A major disadvantage of particleboard is that it is very prone to expansion and discoloration due to moisture, particularly when it is not covered with paint or another sealer. Therefore, it is rarely used outdoors or in places where there are high levels of moisture, with the exception of some bathrooms, kitchens and laundries, where it is commonly used as an underlayment - in its moisture resistant variant - beneath a continuous sheet of vinyl flooring.
The advantages of using particleboard over veneer core plywood is it is more stable, (unless it gets wet), much cheaper to buy, and somewhat more convenient to use.
Particleboard originated in Germany. Firstly produced particleboard is dated back to 1887, when Hubbard made so-called "artificial wood" made from wood flour and albumin based adhesive, consolidated under high temperature and pressure.

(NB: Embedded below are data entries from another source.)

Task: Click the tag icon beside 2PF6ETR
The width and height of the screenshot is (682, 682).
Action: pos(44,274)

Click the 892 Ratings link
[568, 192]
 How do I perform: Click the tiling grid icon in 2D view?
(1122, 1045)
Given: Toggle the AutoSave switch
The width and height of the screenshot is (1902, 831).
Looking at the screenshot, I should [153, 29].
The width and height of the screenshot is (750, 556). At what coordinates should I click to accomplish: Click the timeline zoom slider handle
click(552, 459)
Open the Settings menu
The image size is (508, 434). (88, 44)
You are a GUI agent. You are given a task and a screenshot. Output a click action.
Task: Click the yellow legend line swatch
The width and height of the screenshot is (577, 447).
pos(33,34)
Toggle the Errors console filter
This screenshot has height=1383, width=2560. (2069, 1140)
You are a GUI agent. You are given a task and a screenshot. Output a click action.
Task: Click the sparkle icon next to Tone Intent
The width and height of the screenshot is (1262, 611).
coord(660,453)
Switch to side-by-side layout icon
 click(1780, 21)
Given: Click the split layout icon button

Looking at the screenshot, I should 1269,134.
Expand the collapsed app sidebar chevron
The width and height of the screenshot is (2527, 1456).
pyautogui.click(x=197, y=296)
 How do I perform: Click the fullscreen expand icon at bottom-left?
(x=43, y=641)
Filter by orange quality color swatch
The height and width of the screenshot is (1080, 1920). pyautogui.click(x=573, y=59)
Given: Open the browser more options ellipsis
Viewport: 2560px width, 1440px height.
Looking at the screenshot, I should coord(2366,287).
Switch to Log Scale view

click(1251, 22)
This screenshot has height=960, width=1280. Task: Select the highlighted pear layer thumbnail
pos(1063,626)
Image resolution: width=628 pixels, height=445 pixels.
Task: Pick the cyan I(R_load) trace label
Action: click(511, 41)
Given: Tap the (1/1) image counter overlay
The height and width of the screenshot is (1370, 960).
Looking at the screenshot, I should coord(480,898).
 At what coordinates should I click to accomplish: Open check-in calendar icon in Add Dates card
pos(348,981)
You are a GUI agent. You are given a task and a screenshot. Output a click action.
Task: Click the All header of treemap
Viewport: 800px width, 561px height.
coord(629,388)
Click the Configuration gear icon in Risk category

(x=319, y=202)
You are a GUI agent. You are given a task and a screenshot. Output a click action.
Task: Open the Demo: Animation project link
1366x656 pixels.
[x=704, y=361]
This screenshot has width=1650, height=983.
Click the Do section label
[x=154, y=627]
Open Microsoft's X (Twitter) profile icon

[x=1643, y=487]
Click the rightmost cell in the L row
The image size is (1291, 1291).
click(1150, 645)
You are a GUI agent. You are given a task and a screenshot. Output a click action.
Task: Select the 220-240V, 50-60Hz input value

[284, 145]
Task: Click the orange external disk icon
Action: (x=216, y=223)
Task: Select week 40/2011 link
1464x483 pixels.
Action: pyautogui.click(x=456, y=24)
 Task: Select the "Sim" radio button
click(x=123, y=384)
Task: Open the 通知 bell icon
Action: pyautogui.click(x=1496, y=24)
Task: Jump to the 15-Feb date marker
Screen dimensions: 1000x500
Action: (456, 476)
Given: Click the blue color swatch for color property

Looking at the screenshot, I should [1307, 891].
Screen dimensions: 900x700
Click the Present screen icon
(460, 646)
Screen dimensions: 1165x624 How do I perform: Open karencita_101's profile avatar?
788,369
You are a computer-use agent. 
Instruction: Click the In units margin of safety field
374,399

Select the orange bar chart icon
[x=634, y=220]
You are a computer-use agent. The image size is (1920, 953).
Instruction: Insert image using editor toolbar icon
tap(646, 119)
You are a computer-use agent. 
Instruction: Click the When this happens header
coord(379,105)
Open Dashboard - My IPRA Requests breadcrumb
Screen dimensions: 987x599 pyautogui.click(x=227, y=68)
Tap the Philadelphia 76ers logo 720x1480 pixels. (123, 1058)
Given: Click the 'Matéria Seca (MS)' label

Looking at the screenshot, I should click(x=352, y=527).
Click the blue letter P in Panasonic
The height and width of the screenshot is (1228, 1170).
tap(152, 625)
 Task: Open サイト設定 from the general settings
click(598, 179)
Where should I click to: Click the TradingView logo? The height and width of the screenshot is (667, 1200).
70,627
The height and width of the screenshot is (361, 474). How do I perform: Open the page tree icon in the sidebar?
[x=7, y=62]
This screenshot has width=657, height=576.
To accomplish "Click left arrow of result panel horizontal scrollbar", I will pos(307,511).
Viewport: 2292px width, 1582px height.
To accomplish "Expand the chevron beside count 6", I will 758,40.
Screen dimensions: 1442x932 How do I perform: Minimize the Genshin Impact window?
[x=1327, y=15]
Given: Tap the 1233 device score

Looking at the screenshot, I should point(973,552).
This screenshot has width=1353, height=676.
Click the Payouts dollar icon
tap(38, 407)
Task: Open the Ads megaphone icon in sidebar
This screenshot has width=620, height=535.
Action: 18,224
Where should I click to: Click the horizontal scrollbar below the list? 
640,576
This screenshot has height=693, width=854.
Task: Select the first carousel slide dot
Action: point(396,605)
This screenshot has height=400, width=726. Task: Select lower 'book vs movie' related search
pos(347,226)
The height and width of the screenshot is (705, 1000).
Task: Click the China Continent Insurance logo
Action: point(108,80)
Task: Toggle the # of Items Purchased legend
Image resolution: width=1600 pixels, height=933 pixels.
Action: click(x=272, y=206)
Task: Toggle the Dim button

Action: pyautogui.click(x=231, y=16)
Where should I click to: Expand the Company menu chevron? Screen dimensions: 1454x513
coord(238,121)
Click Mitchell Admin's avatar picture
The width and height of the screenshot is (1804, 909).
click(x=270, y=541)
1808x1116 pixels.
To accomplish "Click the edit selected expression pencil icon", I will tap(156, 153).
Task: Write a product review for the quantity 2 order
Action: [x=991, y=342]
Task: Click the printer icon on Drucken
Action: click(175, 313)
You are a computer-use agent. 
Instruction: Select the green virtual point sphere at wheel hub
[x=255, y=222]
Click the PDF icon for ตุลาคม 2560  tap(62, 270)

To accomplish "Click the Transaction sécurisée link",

Although the use of two or three layers of wood veneer is ancient, modern 4' x 8' sheets of plywood with 5-11 core layers of veneer were invented in the early 20th century, and began to become common by the Second World War. During the war, phenolic resin was more readily accessible than top grade wood veneer in Germany, and Luftwaffe pilot and inventor Max Himmelheber played a role in making the first sheets of particleboard, which were little more than pourings of floor sweepings, wood chips, and ground up off-cuts and glue. The first commercial piece was produced during World War II at a factory in Bremen, Germany. For its production, waste material was used - such as planer shavings, offcuts or sawdust - hammer-milled into chips and bound together with a phenolic resin. Hammer-milling involves smashing material into smaller and smaller pieces until they can pass through a screen. Most other early particleboard manufacturers used similar processes, though often with slightly different resins.